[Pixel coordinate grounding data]
============

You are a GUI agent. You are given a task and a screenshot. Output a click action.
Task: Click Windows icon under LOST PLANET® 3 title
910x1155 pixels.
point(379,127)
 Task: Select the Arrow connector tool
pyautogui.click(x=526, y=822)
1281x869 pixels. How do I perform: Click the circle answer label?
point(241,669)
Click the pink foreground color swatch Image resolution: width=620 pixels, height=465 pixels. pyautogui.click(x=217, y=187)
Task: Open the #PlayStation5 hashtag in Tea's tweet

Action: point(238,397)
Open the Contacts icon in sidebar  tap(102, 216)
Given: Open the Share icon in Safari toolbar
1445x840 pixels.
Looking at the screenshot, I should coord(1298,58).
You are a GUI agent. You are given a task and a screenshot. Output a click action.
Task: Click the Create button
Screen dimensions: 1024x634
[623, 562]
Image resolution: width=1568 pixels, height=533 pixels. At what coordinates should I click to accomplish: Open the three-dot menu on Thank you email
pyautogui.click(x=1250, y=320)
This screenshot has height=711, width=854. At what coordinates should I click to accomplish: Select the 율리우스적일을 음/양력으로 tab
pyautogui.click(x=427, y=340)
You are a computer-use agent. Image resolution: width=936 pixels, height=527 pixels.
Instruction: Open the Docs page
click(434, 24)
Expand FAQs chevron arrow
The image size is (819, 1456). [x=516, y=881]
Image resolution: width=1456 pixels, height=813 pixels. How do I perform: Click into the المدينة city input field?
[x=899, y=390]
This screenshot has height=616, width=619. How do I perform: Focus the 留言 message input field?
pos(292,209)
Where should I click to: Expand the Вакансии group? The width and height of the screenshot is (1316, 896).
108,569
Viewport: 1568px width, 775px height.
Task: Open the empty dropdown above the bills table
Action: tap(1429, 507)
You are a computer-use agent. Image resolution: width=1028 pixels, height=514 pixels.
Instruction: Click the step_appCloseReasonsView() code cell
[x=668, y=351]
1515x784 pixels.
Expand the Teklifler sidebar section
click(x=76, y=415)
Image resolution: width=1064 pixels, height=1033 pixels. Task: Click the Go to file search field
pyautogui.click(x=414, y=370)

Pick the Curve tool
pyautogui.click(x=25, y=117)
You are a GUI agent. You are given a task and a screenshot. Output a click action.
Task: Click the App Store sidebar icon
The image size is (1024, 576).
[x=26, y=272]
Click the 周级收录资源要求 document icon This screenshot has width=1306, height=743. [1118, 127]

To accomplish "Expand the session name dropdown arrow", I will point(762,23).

============

• **Task prompt**
The records above are to be returned exactly as they appear.

• **Answer to the problem**
You are a GUI agent. You are given a task and a screenshot. Output a click action.
Task: Click Windows icon under LOST PLANET® 3 title
910x1155 pixels.
point(379,127)
 Task: Select the Arrow connector tool
pyautogui.click(x=526, y=822)
1281x869 pixels. How do I perform: Click the circle answer label?
point(241,669)
Click the pink foreground color swatch Image resolution: width=620 pixels, height=465 pixels. pyautogui.click(x=217, y=187)
Task: Open the #PlayStation5 hashtag in Tea's tweet

Action: point(238,397)
Open the Contacts icon in sidebar  tap(102, 216)
Given: Open the Share icon in Safari toolbar
1445x840 pixels.
Looking at the screenshot, I should coord(1298,58).
You are a GUI agent. You are given a task and a screenshot. Output a click action.
Task: Click the Create button
Screen dimensions: 1024x634
[623, 562]
Image resolution: width=1568 pixels, height=533 pixels. At what coordinates should I click to accomplish: Open the three-dot menu on Thank you email
pyautogui.click(x=1250, y=320)
This screenshot has height=711, width=854. At what coordinates should I click to accomplish: Select the 율리우스적일을 음/양력으로 tab
pyautogui.click(x=427, y=340)
You are a computer-use agent. Image resolution: width=936 pixels, height=527 pixels.
Instruction: Open the Docs page
click(434, 24)
Expand FAQs chevron arrow
The image size is (819, 1456). [x=516, y=881]
Image resolution: width=1456 pixels, height=813 pixels. How do I perform: Click into the المدينة city input field?
[x=899, y=390]
This screenshot has height=616, width=619. How do I perform: Focus the 留言 message input field?
pos(292,209)
Where should I click to: Expand the Вакансии group? The width and height of the screenshot is (1316, 896).
108,569
Viewport: 1568px width, 775px height.
Task: Open the empty dropdown above the bills table
Action: tap(1429, 507)
You are a computer-use agent. Image resolution: width=1028 pixels, height=514 pixels.
Instruction: Click the step_appCloseReasonsView() code cell
[x=668, y=351]
1515x784 pixels.
Expand the Teklifler sidebar section
click(x=76, y=415)
Image resolution: width=1064 pixels, height=1033 pixels. Task: Click the Go to file search field
pyautogui.click(x=414, y=370)

Pick the Curve tool
pyautogui.click(x=25, y=117)
You are a GUI agent. You are given a task and a screenshot. Output a click action.
Task: Click the App Store sidebar icon
The image size is (1024, 576).
[x=26, y=272]
Click the 周级收录资源要求 document icon This screenshot has width=1306, height=743. [1118, 127]

To accomplish "Expand the session name dropdown arrow", I will point(762,23).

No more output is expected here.